EXERCISE INSTRUCTIONS:
1. Sum up the news excerpt on Ghana's investment projects in two sentences.
2. Write a continuation of the news excerpt on Ghana's investment projects, picking up after its final sentence.

EXCERPT TO READ:
*** Begin section ***

The projects will go into areas such as manufacturing, services, building and construction, agriculture, mining, petroleum and export trading and expected to generate 27,110 jobs nationwide.
According to the Ghana Investment Promotion Centre (GIPC) that facilitated the investment drive, a total value of US$2.65 billion of those projects were foreign investments while US$145 million were domestic.
Information Minister Kojo Oppong Nkrumah announced this during the Minister’s media briefing in Accra on Sunday.
The Minister noted that last year’s FDI saw about 140 per cent increase in investment over the 2019 because of sound monetary and fiscal policies and expansion of the country’s economic space.
He said 184 of the projects will go into services, 57 to the manufacturing sector, 15 to export trading, and 10 to general trading.
Mr Oppong Nkrumah said, for instance, the manufacturing sector will receive US$1.2 billion, US$650 million for the services, US$120 million will go into the mining sector, and US$122 million into the petroleum sector.
Some of the foreign countries that made various investments into the local economy include China, United Kingdom, Netherlands, Australia and South Africa.
Mr Oppong Nkrumah indicated that the GIPC had been tasked to ensure the equity and logistical components were realised.

*** End section ***

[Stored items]
*** Begin section ***

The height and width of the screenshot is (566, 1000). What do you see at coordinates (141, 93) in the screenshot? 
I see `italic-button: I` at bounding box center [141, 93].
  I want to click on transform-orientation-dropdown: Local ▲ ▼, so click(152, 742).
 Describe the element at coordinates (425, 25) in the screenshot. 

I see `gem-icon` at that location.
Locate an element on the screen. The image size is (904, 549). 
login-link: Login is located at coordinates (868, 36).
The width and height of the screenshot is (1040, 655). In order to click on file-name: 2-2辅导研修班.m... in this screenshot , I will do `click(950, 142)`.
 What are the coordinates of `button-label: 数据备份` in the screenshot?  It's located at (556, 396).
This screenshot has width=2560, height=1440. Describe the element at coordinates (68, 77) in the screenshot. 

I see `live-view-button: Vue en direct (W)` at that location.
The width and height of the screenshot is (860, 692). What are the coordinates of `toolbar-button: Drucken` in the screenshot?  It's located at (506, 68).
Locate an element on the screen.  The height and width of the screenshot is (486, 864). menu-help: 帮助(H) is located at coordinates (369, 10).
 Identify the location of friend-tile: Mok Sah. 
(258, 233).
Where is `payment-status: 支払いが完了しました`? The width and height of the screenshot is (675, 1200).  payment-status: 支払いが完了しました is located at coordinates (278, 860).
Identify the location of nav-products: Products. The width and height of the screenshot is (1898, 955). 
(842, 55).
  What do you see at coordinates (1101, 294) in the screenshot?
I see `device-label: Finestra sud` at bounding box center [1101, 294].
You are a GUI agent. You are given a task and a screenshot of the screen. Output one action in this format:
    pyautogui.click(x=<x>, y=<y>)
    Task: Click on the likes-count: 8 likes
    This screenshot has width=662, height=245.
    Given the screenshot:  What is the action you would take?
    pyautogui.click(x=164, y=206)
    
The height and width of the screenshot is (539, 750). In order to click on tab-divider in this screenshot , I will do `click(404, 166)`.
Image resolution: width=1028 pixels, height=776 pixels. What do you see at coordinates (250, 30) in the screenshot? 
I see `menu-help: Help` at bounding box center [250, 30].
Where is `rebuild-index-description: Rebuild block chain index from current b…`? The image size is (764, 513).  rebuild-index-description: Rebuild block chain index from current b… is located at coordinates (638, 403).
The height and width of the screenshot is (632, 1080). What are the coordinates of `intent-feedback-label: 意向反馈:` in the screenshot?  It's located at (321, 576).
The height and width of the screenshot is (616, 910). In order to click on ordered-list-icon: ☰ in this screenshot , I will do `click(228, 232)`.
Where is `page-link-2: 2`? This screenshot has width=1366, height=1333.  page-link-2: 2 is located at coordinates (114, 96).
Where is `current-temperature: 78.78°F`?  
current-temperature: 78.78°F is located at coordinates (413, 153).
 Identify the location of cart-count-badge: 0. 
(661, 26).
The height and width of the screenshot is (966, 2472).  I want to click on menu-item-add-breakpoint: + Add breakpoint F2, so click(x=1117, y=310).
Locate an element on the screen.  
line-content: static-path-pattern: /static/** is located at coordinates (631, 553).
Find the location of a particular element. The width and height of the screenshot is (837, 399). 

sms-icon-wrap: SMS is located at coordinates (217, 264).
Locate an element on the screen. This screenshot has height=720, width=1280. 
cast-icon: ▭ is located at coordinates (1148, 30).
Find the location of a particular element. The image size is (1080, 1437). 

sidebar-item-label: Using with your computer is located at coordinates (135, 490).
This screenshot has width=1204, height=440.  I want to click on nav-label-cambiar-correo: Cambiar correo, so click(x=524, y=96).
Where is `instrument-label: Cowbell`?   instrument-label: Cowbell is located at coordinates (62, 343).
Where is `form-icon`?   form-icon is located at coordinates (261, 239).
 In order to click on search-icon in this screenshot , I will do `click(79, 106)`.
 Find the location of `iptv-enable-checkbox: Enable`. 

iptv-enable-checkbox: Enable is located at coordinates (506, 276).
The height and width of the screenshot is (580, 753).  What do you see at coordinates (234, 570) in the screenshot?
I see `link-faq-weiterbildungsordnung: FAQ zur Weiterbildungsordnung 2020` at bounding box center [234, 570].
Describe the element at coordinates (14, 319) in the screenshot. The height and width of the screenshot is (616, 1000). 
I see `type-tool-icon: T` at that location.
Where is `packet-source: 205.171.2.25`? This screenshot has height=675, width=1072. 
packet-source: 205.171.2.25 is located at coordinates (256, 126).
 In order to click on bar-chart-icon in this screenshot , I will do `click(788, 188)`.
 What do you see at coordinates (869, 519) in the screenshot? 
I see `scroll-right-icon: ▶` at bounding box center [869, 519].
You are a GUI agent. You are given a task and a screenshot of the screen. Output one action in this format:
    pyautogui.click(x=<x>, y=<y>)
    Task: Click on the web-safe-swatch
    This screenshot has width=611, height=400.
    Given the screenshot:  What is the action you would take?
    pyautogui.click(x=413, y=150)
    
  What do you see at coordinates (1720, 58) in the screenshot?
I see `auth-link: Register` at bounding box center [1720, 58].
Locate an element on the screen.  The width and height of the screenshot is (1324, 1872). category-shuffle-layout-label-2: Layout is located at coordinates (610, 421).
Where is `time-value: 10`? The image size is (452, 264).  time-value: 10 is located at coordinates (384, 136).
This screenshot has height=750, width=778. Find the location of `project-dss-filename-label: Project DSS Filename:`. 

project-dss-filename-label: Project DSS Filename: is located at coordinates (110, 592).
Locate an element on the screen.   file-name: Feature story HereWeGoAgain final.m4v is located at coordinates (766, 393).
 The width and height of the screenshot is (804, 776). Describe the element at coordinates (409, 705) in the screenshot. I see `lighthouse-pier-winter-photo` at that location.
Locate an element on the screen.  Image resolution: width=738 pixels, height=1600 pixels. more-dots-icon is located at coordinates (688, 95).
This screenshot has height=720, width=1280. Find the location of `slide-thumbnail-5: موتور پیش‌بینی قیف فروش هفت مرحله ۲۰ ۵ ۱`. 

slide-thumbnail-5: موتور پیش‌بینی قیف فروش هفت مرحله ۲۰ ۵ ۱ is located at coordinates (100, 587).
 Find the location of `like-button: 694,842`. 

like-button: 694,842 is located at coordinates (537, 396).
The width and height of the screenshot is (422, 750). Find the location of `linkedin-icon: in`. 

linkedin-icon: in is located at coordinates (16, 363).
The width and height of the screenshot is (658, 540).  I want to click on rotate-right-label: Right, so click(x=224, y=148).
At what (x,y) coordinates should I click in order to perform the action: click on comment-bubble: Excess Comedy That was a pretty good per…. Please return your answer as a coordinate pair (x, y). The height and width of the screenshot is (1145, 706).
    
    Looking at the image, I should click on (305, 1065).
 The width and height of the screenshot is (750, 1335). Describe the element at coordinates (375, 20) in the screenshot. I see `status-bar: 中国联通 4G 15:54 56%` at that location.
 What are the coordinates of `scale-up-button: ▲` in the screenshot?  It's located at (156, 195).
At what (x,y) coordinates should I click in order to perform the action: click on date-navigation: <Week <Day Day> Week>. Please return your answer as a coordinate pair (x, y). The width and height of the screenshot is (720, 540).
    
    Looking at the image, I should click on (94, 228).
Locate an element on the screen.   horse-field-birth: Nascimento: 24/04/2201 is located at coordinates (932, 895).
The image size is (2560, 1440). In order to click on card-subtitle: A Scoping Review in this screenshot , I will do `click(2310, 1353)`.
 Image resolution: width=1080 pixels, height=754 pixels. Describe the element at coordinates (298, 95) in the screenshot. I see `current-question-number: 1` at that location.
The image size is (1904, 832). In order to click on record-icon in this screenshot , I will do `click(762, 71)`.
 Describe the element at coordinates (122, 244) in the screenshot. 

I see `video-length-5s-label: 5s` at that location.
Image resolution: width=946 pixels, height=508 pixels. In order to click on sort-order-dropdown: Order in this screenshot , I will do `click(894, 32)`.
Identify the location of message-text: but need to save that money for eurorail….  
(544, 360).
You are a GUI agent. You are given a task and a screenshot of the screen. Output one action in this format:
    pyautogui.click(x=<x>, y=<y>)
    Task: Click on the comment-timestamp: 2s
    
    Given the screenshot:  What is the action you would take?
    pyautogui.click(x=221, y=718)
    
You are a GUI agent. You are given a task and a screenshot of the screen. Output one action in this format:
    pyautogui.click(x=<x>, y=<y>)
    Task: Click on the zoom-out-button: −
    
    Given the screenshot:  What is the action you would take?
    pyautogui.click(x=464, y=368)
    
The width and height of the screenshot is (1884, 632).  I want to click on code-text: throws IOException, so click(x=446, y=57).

*** End section ***

SOLVED PROBLEMS:
1. At a media briefing in Accra, Information Minister Kojo Oppong Nkrumah announced investment projects facilitated by the Ghana Investment Promotion Centre, worth US$2.65 billion in foreign and US$145 million in domestic investment. The projects are expected to create 27,110 jobs in areas such as manufacturing, services, mining and petroleum, and the minister said last year's roughly 140 percent rise in foreign direct investment over 2019 came from sound monetary and fiscal policies and an expanded economic space.

2.
The projects are expected to be implemented in eight regions including the Greater Accra, Ashanti, Central, Volta, Oti, Western, Eastern and Northern.
Two hundred and thirty-one(231) of the projects will go to the Greater Accra, 31 to Western, seven to Ashanti, three to Volta, three to Eastern and Upper East and Central Regions will have one each.
Mr Oppong Nkrumah further explained that the GIPC had been tasked to provide quarterly updates on the progress of work of those investment opportunities, adding that database on the first quarter update on work done so far was ready and would be published very soon.
The United Nations Conference on Trade and Investment’s (UNCTAD) Global Investment Trends Monitor said global investment collapsed in 2020, falling by 42 per cent to an established US$859 billion, from US$1.5 trillion in 2019.
The decline was concentrated in developed countries when FDI flows fell by 69 per cent to an estimated US$229 billion.
Despite the grim economic outlook caused by the COVID-19 pandemic, the overall FDI in developing countries appeared relatively resilient.